*Aufgabe*
Führen Sie das Interview über aktive ETFs im Anschluss an seinen letzten Satz weiter.

*Dokumenttext*
# # # # #
Tim Breitbach im Interview „Bei aktiven ETFs sind wir erst am Anfang“
DAS INVESTMENT: Herr Breitbach, aktive ETFs sind in den USA bereits ein Milliardenmarkt. Wie sieht es in Europa und speziell in Deutschland aus?
Tim Breitbach: In den USA machen aktive ETFs etwa 5 bis 6 Prozent vom Gesamtmarkt aus, in Europa sind wir bei zweieinhalb Prozent. Von den über 2 Billionen Euro Assets under Management in Europa entfallen aktuell etwa 50 Milliarden Euro auf aktive ETFs. Deutschland nimmt dabei aber schon eine Vorreiterrolle ein. Wir sehen hier ein hohes Knowhow, sowohl bei professionellen als auch bei privaten Anlegern.
Was ist der konkrete Mehrwert aktiver ETFs für Anleger?
Breitbach: Es ist eine Verschmelzung der Vorteile von aktivem Fondsmanagement und ETFs. Anleger profitieren von unserem Research – Fidelity International hat global über 230 Analysten – bei gleichzeitiger ETF-typischer Kostentransparenz und täglicher Offenlegung der Portfoliopositionen. Das schätzen viele Anleger, weil klassische aktive Fonds oft nur ungern offenlegen, was sie tun.
Diese Transparenz ist doch aber für Asset Manager eine Herausforderung. Haben Sie keine Sorge, dass andere Ihre Strategien kopieren könnten?
# # # # #
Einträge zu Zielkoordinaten

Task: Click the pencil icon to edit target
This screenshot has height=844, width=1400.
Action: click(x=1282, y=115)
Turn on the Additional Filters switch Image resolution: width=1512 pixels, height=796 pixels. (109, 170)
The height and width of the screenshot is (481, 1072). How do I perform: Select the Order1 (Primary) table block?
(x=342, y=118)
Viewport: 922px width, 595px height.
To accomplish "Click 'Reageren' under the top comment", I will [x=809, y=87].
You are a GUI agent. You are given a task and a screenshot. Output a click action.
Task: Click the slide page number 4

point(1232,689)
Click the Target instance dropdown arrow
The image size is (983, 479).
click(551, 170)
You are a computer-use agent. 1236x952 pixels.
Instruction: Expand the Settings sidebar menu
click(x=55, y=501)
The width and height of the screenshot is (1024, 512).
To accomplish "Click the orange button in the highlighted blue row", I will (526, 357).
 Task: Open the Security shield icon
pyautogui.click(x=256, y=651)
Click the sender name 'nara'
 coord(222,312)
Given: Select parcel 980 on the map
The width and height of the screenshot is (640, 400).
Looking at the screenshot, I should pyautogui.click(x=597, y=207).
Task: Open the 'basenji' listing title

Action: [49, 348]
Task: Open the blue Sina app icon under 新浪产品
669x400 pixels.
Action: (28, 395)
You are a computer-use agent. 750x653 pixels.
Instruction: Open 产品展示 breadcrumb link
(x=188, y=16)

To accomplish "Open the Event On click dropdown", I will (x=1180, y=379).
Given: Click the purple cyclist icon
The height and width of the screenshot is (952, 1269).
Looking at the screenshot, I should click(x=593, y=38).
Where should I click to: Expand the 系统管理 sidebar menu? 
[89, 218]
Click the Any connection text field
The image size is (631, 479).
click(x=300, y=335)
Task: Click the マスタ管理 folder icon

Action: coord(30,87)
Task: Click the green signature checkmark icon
# # # # #
*Antwort*
Breitbach: Nein, denn wir sprechen hier von systematisch gemanagten ETFs. Die Anlageentscheidungen basieren auf einem datengetriebenen Ansatz, der durch unser Research gespeist wird. Es trifft also kein Portfoliomanager diskretionäre Entscheidungen wie „Ich bin jetzt besonders interessiert an Aktie X oder Y“. Unser Research-Prozess selbst lässt sich nicht einfach kopieren – dafür bräuchte es eine eigene Researchabteilung.
Sprechen wir über die Kosten. Aktive ETFs sind teurer als passive, aber günstiger als klassische aktive Fonds. Wo positionieren Sie sich da?
Breitbach: Der Kostenvorteil ist definitiv da. Unser Sustainable Research Enhanced US Equity Ucits ETF kostet beispielsweise nur 20 Basispunkte. Durch den wachsenden Wettbewerb sehen wir auch weiteres Potenzial nach unten. Wir haben kürzlich erst die Gebühren bei einigen Produkten um ein Drittel gesenkt. Institutionelle Anleger schauen aber ohnehin weniger auf einzelne Basispunkte – für sie zählt vor allem die Netto-Performance.
Wie wird sich der Markt für aktive ETFs entwickeln?
Breitbach: Wir stehen noch komplett am Anfang. In unserer Research Enhanced Sparte haben wir aktuell sechs regionale Aktien-ETFs– da könnte man locker 20 oder 30 daraus machen. Man könnte Sektoren abbilden, einzelne Länder ... Allerdings geht es nicht darum, Produkte anzubieten, nur weil wir es können. Die Nachfrage muss da sein. Wir sehen vor allem einen Trend zu quantitativen, datenbasierten Strategien.
Besteht nicht die Gefahr, dass der Markt dann ähnlich unübersichtlich wird wie bei klassischen ETFs?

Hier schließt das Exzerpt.